It’s over the course of a single conversation that Julie, the twentysomething protagonist of Joanna Hogg’s The Souvenir, learns that film school is a crock, and also that her boyfriend is a drug addict. Both bombshells come courtesy of pompous artist Patrick (Richard Ayoade), who drops them casually, and in quick succession, at the dinner party he’s hosting. The first is more of an opinion, admittedly, albeit an informed one laced with some good advice—“take advantage of the free equipment,” he more or less tells the young film student sitting across from him. But that second piece of information? That’s not so debatable, even if it is news to Julie, who’s just beginning to see the truth about the mysterious man who’s latched onto her heart (and wallet) like a parasite.
The Souvenir is all about growing pains, romantic and creative. Those two aspects of its heroine’s life don’t intersect too often; they’re compartmentalized, the domestic bliss and distress broken up by cutaways to Julie bent over an editing block or badly botching a first directing gig. But one does influence the other, in ways that might only be clear with hindsight. Thankfully, Hogg, who made the underseen dramas Archipelago and Exhibition, has plenty of that. After all, the British writer-director was studying film herself in the England of the early 1980s, the setting of this uncommonly elegant and loosely autobiographical coming-of-age story.
Julie, the filmmaker’s fictionalized stand-in, is played by Honor Swinton Byrne, making her beautifully unstudied screen debut. (Though it’s the kind of performance often described as “out-of-nowhere,” the willowy 21-year-old star definitely came from somewhere: She’s the daughter of Tilda Swinton, who plays her onscreen mother here and who starred in Hogg’s thesis film, “Caprice,” around the time The Souvenir takes place.) We first see Julie at a party, snapping pictures, already experiencing life through a lens. But someone gets her to put the camera down: government official Anton (Tom Burke, from the recent BBC adaptations of The Musketeers and War & Peace). He’s not, conventionally speaking, a dreamboat. But he is droll and witty, with a certain Orson Welles quality. He’s also older, and knows how to play the gap in age to his advantage.
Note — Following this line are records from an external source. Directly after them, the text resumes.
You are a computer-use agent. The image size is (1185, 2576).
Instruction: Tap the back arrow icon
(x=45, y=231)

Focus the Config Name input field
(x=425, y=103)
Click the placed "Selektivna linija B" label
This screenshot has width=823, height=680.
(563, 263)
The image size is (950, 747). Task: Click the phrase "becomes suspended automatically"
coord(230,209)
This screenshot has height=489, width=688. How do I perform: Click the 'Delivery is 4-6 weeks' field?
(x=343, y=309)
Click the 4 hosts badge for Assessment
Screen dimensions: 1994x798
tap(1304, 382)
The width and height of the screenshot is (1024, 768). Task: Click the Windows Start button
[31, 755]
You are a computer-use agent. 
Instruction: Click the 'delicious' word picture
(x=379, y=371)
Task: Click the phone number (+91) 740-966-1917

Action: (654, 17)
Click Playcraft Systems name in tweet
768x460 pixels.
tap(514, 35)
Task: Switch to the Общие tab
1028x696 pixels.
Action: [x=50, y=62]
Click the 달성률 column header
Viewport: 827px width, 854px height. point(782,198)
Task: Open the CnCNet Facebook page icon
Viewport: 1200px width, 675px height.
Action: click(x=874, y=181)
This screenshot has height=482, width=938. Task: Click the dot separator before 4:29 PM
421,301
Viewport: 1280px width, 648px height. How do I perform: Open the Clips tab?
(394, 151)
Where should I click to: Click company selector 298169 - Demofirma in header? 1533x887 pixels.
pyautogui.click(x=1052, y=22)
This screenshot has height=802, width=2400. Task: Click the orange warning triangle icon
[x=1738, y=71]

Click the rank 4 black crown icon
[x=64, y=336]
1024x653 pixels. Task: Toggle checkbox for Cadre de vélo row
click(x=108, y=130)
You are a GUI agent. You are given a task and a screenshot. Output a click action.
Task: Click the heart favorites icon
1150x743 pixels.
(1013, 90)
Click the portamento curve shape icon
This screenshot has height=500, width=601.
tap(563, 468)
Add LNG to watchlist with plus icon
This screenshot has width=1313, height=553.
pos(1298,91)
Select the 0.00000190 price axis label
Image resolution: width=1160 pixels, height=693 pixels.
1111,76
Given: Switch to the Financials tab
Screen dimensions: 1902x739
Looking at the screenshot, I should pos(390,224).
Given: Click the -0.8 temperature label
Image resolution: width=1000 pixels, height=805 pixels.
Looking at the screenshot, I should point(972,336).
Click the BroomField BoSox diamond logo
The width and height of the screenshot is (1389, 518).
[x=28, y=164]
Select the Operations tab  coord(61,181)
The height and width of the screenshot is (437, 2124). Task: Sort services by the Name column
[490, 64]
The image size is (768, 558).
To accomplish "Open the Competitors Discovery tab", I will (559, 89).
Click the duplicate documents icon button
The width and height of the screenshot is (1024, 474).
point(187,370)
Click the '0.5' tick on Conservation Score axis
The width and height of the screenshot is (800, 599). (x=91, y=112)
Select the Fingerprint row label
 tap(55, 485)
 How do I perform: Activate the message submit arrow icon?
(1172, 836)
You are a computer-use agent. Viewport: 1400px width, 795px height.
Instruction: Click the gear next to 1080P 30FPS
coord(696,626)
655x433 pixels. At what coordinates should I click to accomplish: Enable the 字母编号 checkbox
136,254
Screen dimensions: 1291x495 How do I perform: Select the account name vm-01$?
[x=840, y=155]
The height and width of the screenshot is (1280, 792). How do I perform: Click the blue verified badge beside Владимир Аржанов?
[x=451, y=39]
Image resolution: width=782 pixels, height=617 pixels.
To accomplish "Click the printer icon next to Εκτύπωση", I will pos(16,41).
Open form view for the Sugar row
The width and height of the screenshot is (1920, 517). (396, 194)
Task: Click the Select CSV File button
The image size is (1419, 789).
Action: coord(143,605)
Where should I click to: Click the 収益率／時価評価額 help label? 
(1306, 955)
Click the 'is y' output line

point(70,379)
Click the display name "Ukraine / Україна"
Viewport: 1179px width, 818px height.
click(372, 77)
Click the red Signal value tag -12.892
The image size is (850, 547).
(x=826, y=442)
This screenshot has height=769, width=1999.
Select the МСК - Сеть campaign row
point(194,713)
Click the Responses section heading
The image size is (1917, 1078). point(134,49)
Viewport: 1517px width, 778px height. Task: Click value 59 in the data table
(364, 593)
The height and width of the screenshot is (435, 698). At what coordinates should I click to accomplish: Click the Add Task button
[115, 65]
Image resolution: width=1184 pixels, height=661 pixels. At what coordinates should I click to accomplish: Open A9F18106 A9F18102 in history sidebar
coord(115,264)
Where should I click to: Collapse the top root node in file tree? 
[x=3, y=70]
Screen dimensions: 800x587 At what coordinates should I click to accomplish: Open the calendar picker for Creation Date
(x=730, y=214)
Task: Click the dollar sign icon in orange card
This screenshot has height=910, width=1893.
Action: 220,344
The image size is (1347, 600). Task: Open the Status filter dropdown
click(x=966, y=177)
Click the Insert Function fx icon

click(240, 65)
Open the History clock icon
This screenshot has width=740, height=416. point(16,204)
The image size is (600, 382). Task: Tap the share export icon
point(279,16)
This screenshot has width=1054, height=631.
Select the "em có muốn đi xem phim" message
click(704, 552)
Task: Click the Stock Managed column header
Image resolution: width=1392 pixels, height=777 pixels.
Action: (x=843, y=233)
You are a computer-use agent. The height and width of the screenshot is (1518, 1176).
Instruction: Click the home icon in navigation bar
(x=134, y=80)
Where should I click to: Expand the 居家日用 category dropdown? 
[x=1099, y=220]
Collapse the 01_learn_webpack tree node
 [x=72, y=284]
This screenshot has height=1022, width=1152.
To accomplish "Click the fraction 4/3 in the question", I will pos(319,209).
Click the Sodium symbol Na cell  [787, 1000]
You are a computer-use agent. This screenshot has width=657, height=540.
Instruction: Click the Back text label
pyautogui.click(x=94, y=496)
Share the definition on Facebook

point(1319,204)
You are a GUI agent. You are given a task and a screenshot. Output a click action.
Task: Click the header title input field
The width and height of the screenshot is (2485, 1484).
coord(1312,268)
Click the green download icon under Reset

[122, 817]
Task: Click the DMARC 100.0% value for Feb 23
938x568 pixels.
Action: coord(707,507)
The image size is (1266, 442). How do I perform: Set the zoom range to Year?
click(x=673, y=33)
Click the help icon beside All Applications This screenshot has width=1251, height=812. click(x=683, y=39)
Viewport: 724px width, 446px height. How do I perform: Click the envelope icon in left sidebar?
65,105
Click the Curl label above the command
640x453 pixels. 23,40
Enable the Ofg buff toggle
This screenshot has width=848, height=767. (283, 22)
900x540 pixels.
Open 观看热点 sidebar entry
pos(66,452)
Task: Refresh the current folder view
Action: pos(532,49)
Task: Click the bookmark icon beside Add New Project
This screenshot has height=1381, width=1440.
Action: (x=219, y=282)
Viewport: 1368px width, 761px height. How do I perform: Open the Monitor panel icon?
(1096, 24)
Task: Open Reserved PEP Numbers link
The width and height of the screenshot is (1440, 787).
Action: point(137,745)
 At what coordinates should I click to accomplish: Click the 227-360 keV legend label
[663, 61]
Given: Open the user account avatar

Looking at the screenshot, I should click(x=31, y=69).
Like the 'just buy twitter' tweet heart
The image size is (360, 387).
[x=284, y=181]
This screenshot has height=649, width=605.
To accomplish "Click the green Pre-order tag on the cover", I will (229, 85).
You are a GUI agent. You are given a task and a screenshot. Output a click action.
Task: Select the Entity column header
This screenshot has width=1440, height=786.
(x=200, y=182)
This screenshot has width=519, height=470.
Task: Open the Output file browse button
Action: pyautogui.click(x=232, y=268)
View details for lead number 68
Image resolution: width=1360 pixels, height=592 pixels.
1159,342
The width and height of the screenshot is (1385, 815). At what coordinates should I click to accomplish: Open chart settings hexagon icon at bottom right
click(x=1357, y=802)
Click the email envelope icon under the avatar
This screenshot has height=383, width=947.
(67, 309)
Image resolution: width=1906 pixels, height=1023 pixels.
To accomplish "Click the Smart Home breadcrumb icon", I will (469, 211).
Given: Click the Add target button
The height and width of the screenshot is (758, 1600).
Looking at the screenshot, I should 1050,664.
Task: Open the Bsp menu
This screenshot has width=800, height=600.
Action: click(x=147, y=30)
The love story, such as it is, unfolds through glancing moments out of time, snapshots of a life. It isn’t long before Anton is essentially inviting himself to come stay with Julie, turning their “platonic” sleeping arrangement into an opportunity for It Happened One Night flirting, then sealing the deal with love letters. Hogg shows us what Julie can’t see: the calculation of his seduction tactics, the way he preys on her admiration and guilelessness to worm his way into her affections (and family finances). And this is before his addiction begins to consume everything in its path. The key to the film’s bittersweet power is that it dramatizes this destructive, gaslighting relationship with the wisdom and insight only distance can provide, while still respecting the emotional truth of the infatuation that keeps it going, as during a getaway to Venice that Hogg stages as a swoony romantic reverie, never mind that it’s Julie’s mother unknowingly footing the bill.
This perspective, caught halfway between the clarity of now and the naiveté of then, informs Hogg’s vision of blossoming artistry, too. “You’re not trying to document some received idea of life up there on the docks?” Anton cuttingly asks Julie when she first tells him about her big proposed project, a drama set among the working class of Sunderland. She wants to step outside of her own sheltered, privileged worldview, but what can she authentically say about a life so different than her own? Without quite suggesting that heartache breeds instant maturity, The Souvenir itself stands as a kind of rebuttal to her youthful pretensions and aspirations: a write-what-you-know vision of a creative soul emerging slowly from the smoldering wreckage of real experience. (Hogg, after all, lived a little before launching her own career—she was nearly 50 when she directed her first feature, Unrelated, in 2007.)
There are times when The Souvenir has the buttoned-up, removed manner of a costume drama. Certainly, it can feel like a movie from a different era, though that’s partially because Hogg shot whole stretches of it on glorious, grainy 16mm. Is celluloid so rare now that it confers an automatic exotic quality, to say nothing of how a dying format can create a kind of visual shorthand for the past? Offering colors and textures and a pale incandescence impossible to capture on digital, The Souvenir’s almost ethereal look suggests the scrim of imperfect memory. Or maybe just shuffling through faded old Polaroids—a sensation reinforced by Hogg’s decision to shoot scenes from striking, offbeat angles, capturing her characters in the reflection of puddles or from across rooms, as if these were the only views of the events she could find in her mind or photo album. It’s a visual representation of The Souvenir’s slightly detached empathy: that wistful affection you feel when looking back on the foibles of your own past, wondering how you could have ever been so young.